He was on his way to the mixed zone - a more informal interaction with reporters than a press conference - when he found his path blocked by two men. They hadn't seen Ngidi coming, and he didn't alert them to his presence. Instead he stood close to them and smiled that dazzling smile, waiting for them to turn their heads and see him. Clearly, he had pulled this party trick before.

After several seconds, one head turned. Then the other. Then both heads tilted up and up and up, until their faces met the smile and the just as dazzling eyes. See Lungi, know Lungi.

Ngidi would have been able to walk around the two men easily enough. But he chose to loom near them, pausing for the moment they realised a man as formidable as he is famous was looming over them.

When they did, they gave way like the velvet curtains on a Broadway stage.

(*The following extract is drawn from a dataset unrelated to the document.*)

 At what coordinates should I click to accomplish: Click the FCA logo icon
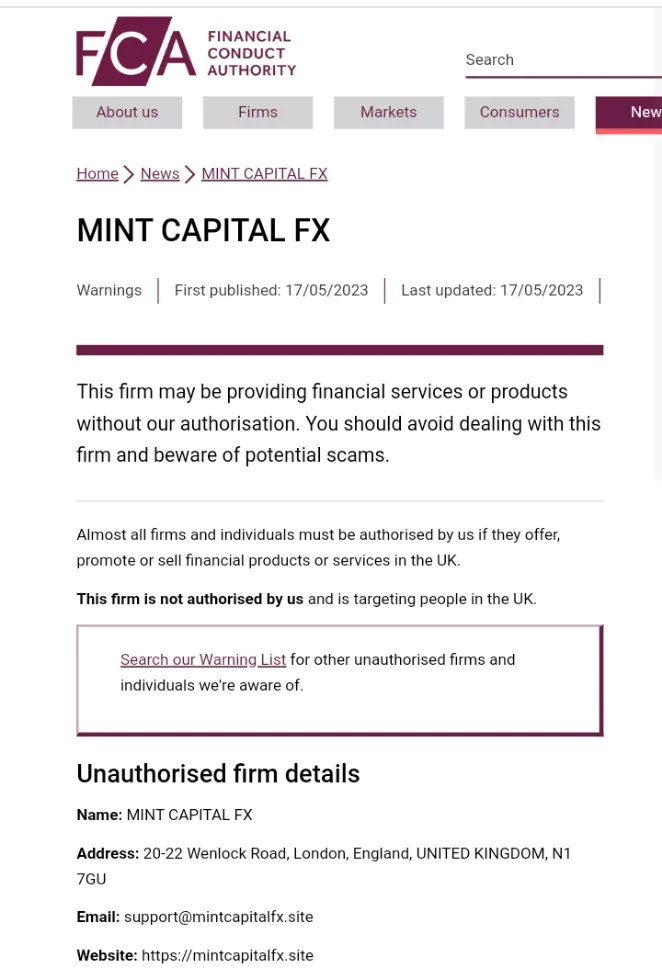(137, 51)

The show had to go on, and Ngidi took it with him as he went; maybe a little taller and broader, and the wattage of his smile hiked to nuclear levels. As slices of life go, it was delicious.

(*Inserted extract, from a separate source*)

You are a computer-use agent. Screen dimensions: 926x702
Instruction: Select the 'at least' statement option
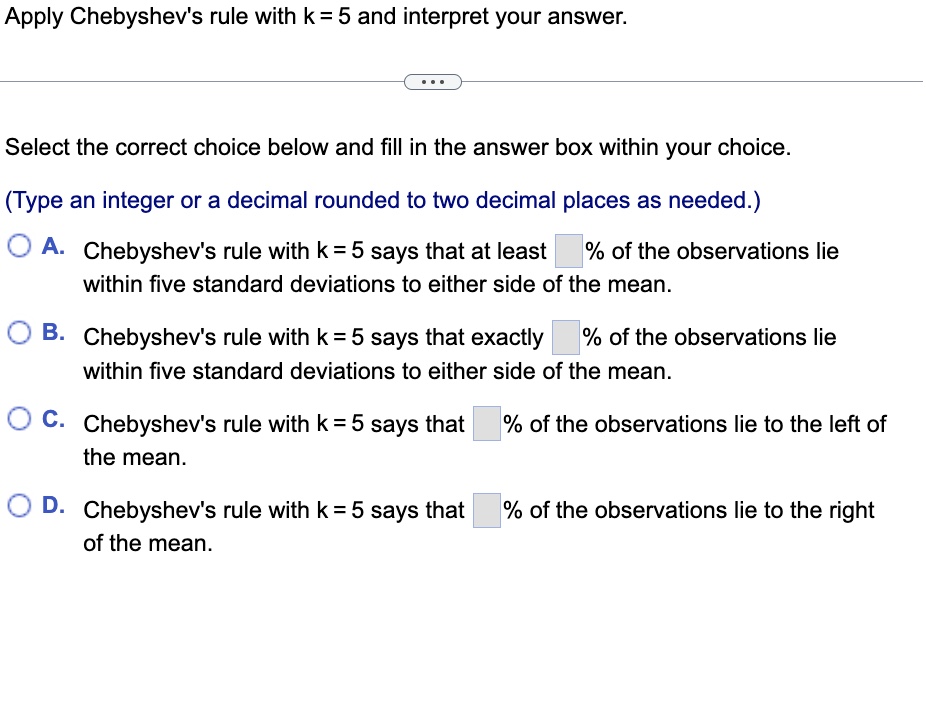click(17, 244)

See Lungi, know Lungi is one thing. See Lungi, hit Lungi is quite another. The Indians found that out to their cost on Sunday. He bowled to Suryakumar Yadav, Abhishek Sharma, Shivam Dube, Hardik Pandya and Varun Chakravarthy. The latter aside, those are among the most destructive hitters in the global game, bristling with strike rates that range from Abhishek's 191.25 to Hardik's 144.48. Abhishek is No. 1 in the batting rankings in the format with Suryakumar at No. 6.

And yet they couldn't lay a bat on Ngidi's deliveries solidly enough to score more than 15 runs off his bowling. That's an economy rate of 3.75 - identical to Jasprit Bumrah's on the night. But Bumrah took three wickets. For the first time in the tournament, Ngidi took none. That didn't stop the press from requesting his presence at the mixed zone.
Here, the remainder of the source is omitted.